___ Document segment
IN THE HIGH COURT OF FIJI
AT LAUTOKA
CIVIL JURISDICTION


HBC 238 of 2012


BETWEEN:
SHAMENDRA K. RAM of 31 Saru Back Road, Lautoka, Farmer.
PLAINTIFF


A N D:
SEMISI TORA NO 3 of Tore Seaside Road, Lovu, Lautoka, Landowner.
DEFENDANT


Appearances: Mr. Shamendra Ram - in person


Date of Hearing: 11 June 2025
Date of Ruling: 25 July 2025


R U L I N G


  1. The background to this case is set out in Ram v Tora [2014] FJHC 189; HBC238.2012 (20 March 2014) and Ram v Tora [2018] FJHC 924; HBC238.2012 (28 September 2018).
  2. What is before me now is an ex-parte Notice of Motion which. Ram) filed on 05 June 2025, pursuant to Order 46 Rule 2 (1) (a) and Order 46 Rule 4 of the High Court Rules 1988. The Motion is supported by an affidavit which he swore on 05 June 2025.
  3. Ram seeks leave to enforce and to execute the default judgement which was entered in his favour on 25 March 2013.
  4. Notably, at the time when Rem filed the Motion, some twelve (12) years and three (3) months has lapsed since the default judgement in question was entered.
  5. Section 4(4) of the Limitation Act provides:

4.-(4) An action shall not be brought upon any judgment after the expiration of twelve years from the date on which the judgment became enforceable, and no arrears of interest in respect of any judgment debt shall be recovered after the expiration of six years from the date on which the interest became due.


  1. Order 46 Rule 2 (1) (a) provides:

2.-(1) A writ of execution to enforce a judgment or order may not issue without the leave of the Court in the following cases, that is to say-


(a) where six years or more have elapsed since the date of the judgment or order;


  1. In Central Trading Co v Chandra Kanta Volume 23 (FLR) 274, the Fiji Court of Appeal had to consider whether section 4(4) of the Limitation Act applied to bar an application for leave to issue a writ of execution on a money judgement which was entered in 1961 and where no further action was taken for 16 years when leave was sought to issue a writ of execution.
  2. The issue became whether a writ of execution is an “action” within the contemplation of section 4(4) of the Limitation Act.
  3. The Court relied on W.T Lamb & Sons v Rider [1948] 2 K.B. 331 and held that the word “action” as it appears in section 4(4) – while it obviously includes the right to sue on a judgement, does not include the right to issue execution under a judgement – the two being distinguishable. Accordingly – a writ of execution is not caught under the twelve year limitation period under section 4(4) of the Limitation Act.
______
___ Dataset section
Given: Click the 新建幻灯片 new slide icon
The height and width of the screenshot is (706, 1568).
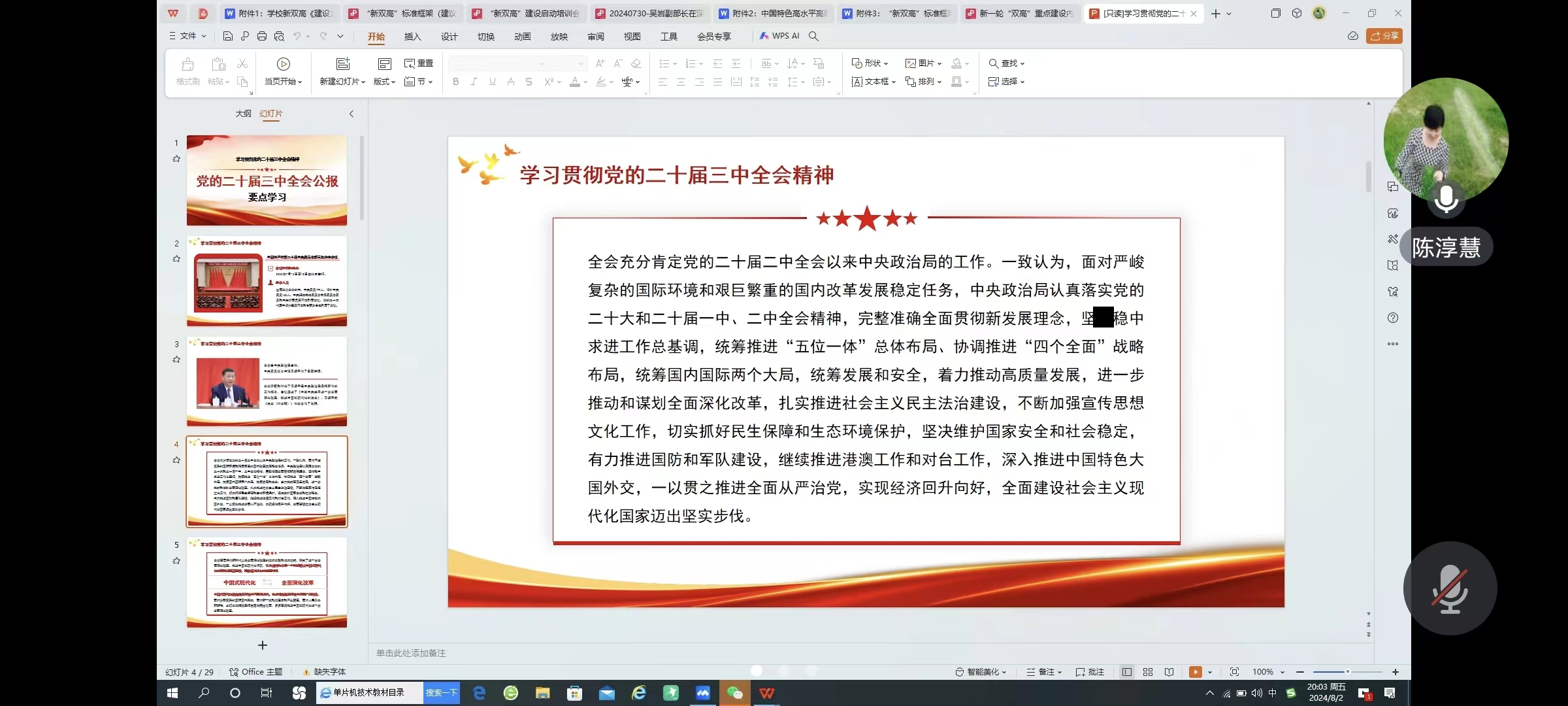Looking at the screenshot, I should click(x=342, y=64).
______
*Exercise 1*. List every court case the Fiji High Court ruling cites by name, with its citation as given.
*Exercise 2*. Return the passage of the Fiji High Court ruling starting with "2. What is before" and going on through "question was entered.".
*Exercise 3*. Resume the Fiji High Court ruling after its last sentence and carry the text forward.
The data stands apart from the ruling and is separate material.

*Task answer 1*.
- Ram v Tora [2014] FJHC 189; HBC238.2012 (20 March 2014)
- Ram v Tora [2018] FJHC 924; HBC238.2012 (28 September 2018)
- Central Trading Co v Chandra Kanta Volume 23 (FLR) 274
- W.T Lamb & Sons v Rider [1948] 2 K.B. 331

*Task answer 2*.
2. What is before me now is an ex-parte Notice of Motion which. Ram) filed on 05 June 2025, pursuant to Order 46 Rule 2 (1) (a) and Order 46 Rule 4 of the High Court Rules 1988. The Motion is supported by an affidavit which he swore on 05 June 2025.
  3. Ram seeks leave to enforce and to execute the default judgement which was entered in his favour on 25 March 2013.
  4. Notably, at the time when Rem filed the Motion, some twelve (12) years and three (3) months has lapsed since the default judgement in question was entered.

*Task answer 3*.
  4. Order 46 Rule 2 (1) (a) however, was clearly not considered in Kanta.
  5. In Patel v Singh [2002] EWCA Civ 1938, the English Court of Appeal had to consider the very same question in terms of the then applicable English Order 46 Rule 2 (1) of the Rules of the Supreme Court which is similar in wording to Fiji’s Order 46 Rule 2 (1) (a) above.
  6. I did attempt to summarize the English Court of Appeal’s reasoning in Patel v Singh in paragraph 23 of Wati v Rasiga [2023] FJHC 388; HBC311.2003 (15 June 2023) as follows:
(a)
in all the cases on the exercise of discretion after the expiry of six years, something more is needed to justify the exercise of discretion in favour of the judgment creditor who has allowed six years to elapse since judgment.
(b)
the starting point is - there has been the six-year passage of time which is now equal to the applicable limitation period if the judgment were sought to be enforced by a fresh action.
(c)
the policy underlying section 24 must be that the judgment creditor has to get on with enforcing his judgment. Similarly there can be no issue of a writ of execution pursuant to Order 46 rule 2(1)(a) after six years without the court's permission.
(d)
whether a writ of execution will be allowed to be issued is a procedural matter. (Lowsley v Forbes [1998] UKHL 34; [1999] 1 AC 329). However, the court still has a discretion as intended by the law
(e)
so, while the judgement creditor is free to issue execution of his judgement within the six-year period, that freedom is removed after the expiry of the period.
(f)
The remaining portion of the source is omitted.